Początek jego misji nastąpił w 2009 roku, a początkowo zakładano, że w sprzyjających okolicznościach powinna ona potrwać do 2016. Ostateczny rezultat był nawet bardziej zadowalający, ponieważ nazwany na cześć słynnego astronoma instrument służył nauce do 2018 roku. Oczywiście mówimy o czynnej służbie, ponieważ ostatnie dokonania oparte na danych dostarczonych przez Kosmiczny Teleskop Keplera pokazują, że nawet po pięciu latach od przejścia na emeryturę może on pomagać w znajdowaniu planet.
A w zasadzie nie planet, lecz całych układów. Ten zidentyfikowany niedawno jest skoncentrowany wokół gwiazdy Kepler 385. Znajduje się ona około 4670 lat świetlnych od Ziemi i już w 2014 roku potwierdzono, że krążą wokół niej planety. Niemal dziesięć lat później nadszedł przełom, a astronomowie byli w stanie stwierdzić, że wokół rzeczonego obiektu krąży co najmniej siedem egzoplanet.
Układ planetarny Kepler 385 składa się z co najmniej siedmiu egzoplanet krążących wokół gwiazdy nieco większej i cieplejszej od Słońca
Takim mianem określa się planety pozasłoneczne, czyli orbitujące wokół gwiazd innych niż nasza. Szczegóły na temat ostatniego przełomu mają zostać zaprezentowane na łamach Journal of Planetary Science. Co ciekawe, istnieje już kompletny katalog zawierających wszystkich znanych kandydatów na planety, którzy zostali zaobserwowani przez Kosmiczny Teleskop Keplera. W przypadku układu Kepler 385 wszystkie siedem planet ma rozmiary większe od Ziemi, ale zarazem mniejsze od Neptuna.
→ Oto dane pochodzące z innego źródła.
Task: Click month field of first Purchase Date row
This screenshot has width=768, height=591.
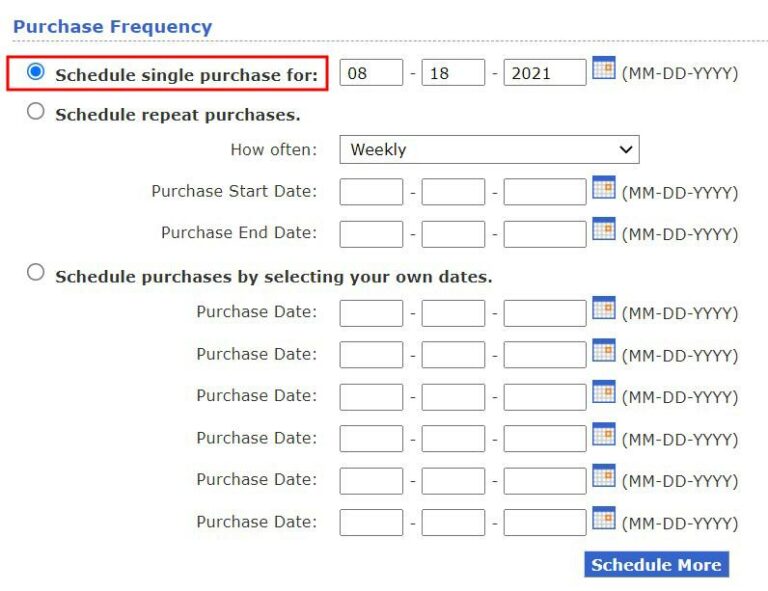Action: 371,313
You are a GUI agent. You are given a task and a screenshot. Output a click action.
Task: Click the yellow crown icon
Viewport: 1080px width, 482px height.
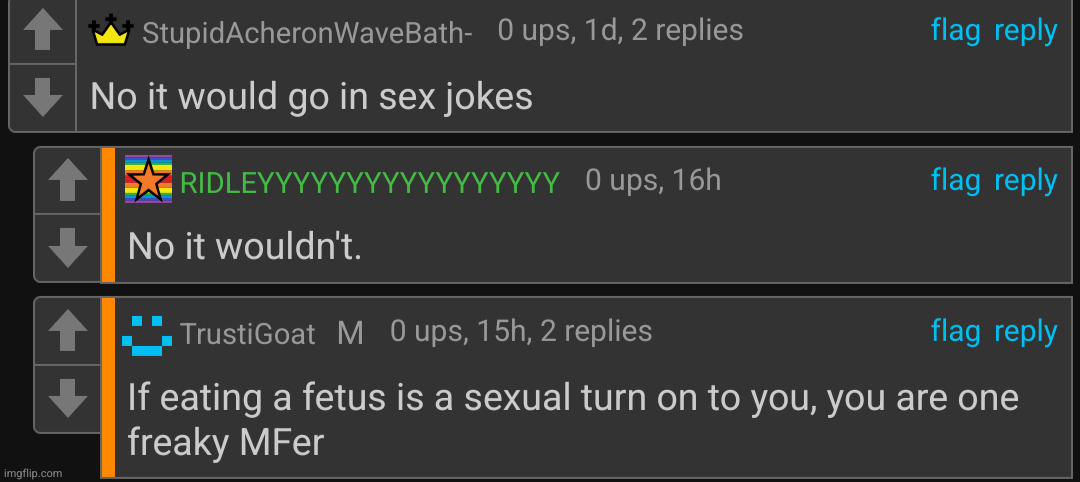(111, 32)
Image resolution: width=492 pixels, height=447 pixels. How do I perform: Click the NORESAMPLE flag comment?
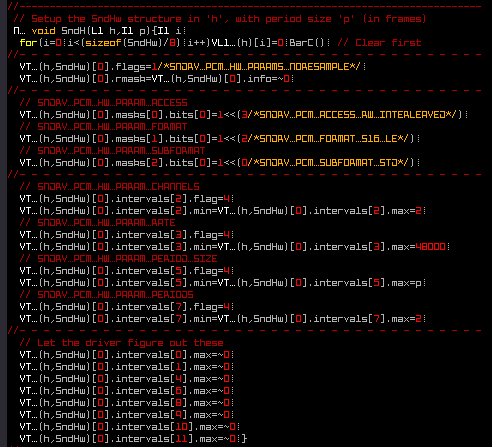coord(259,67)
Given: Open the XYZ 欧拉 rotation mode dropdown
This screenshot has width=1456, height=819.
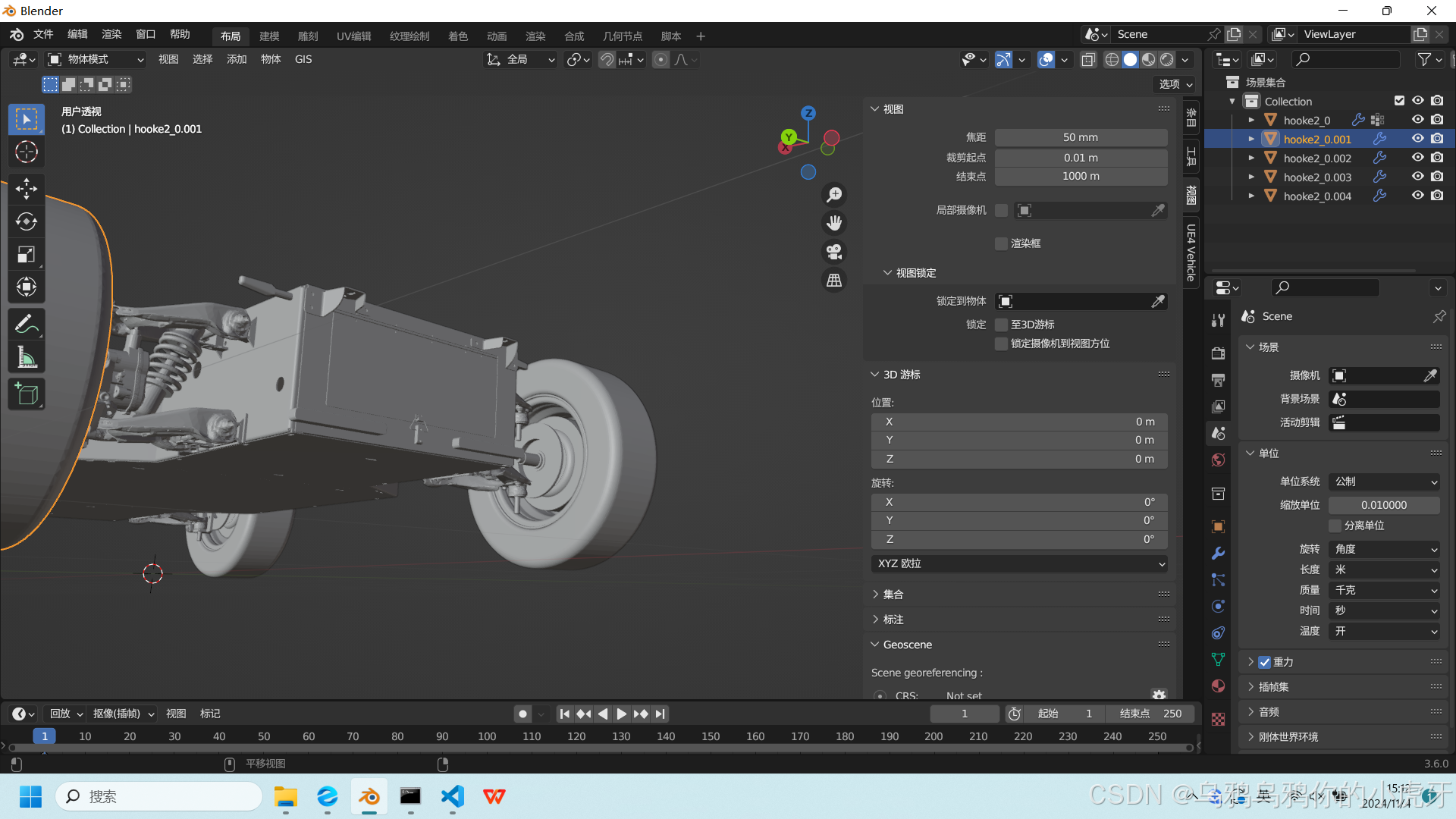Looking at the screenshot, I should coord(1018,563).
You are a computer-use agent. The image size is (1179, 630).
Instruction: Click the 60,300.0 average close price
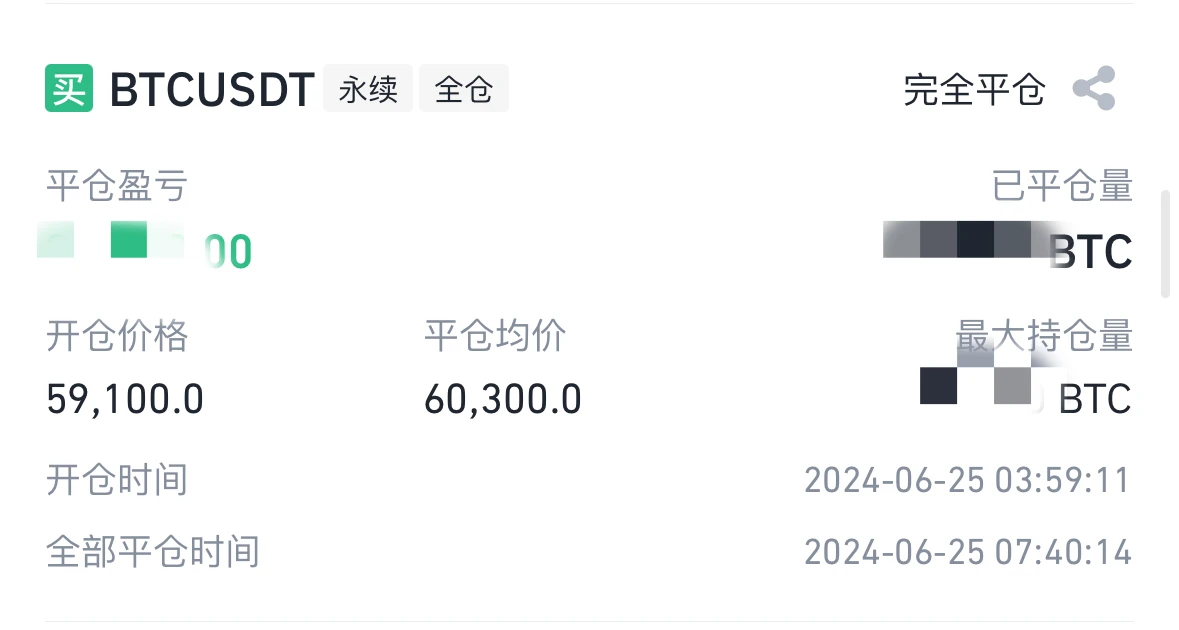503,400

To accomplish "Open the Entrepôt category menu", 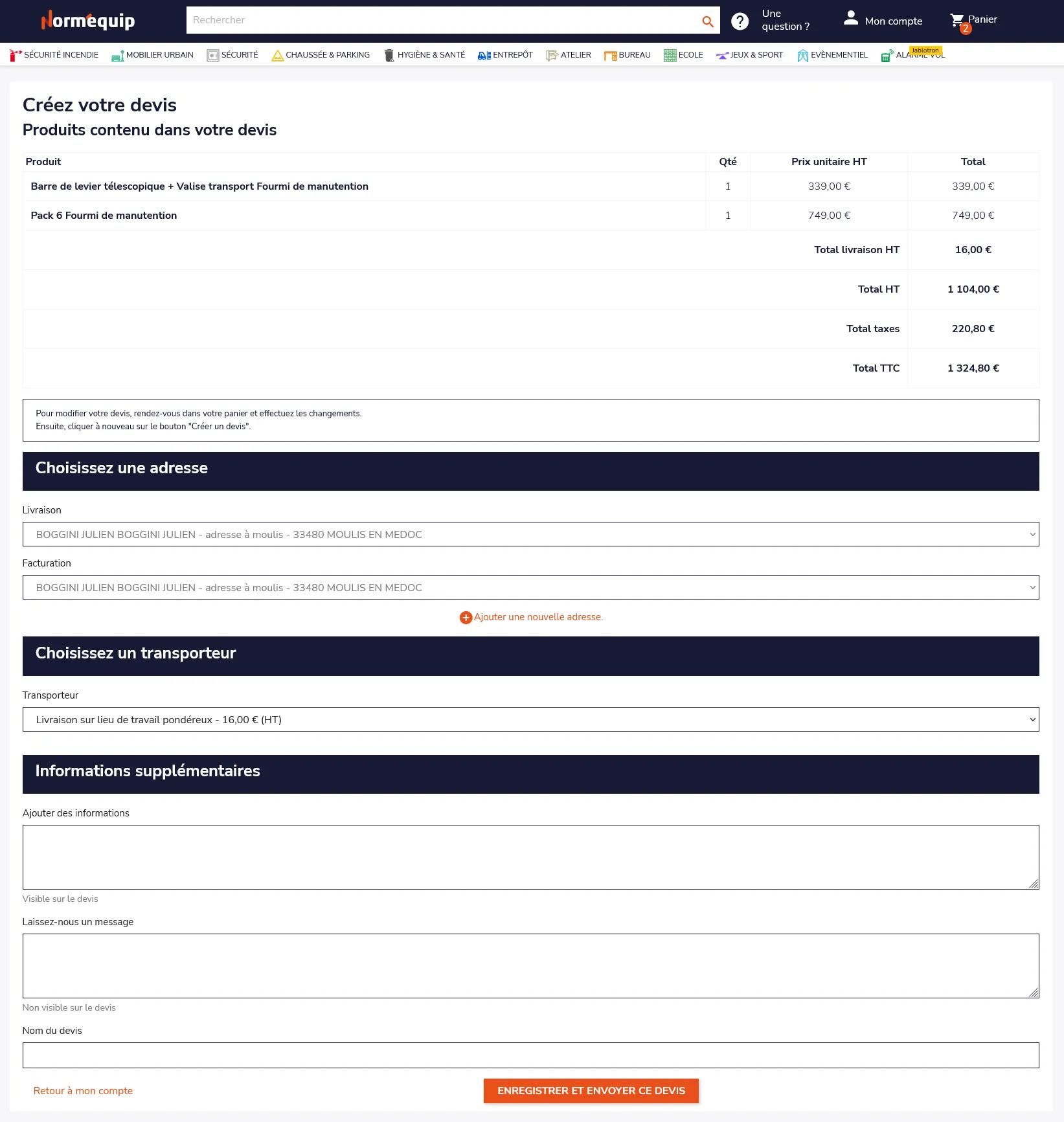I will pyautogui.click(x=506, y=55).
Czytaj też: Pod powierzchnią naszej planety ukrywa się pozaziemski obiekt. Jest gigantycznych rozmiarów
Jeśli zaś chodzi o samą gwiazdę, to przypomina ona Słońce. Jest od niego o około 10% większa i o 5% cieplejsza. Wydaje się, iż dwie planety krążące najbliżej tego obiektu są skaliste, ale jeśli w ogóle posiadają atmosfery, to są one bardzo rzadkie. Co istotne, Kepler 385 to tylko jeden z wielu obiektów objętych analizami. Łącznie wyróżnia się bowiem 4400 kandydatów na planety i 700 układów złożonych z wielu egzoplanet.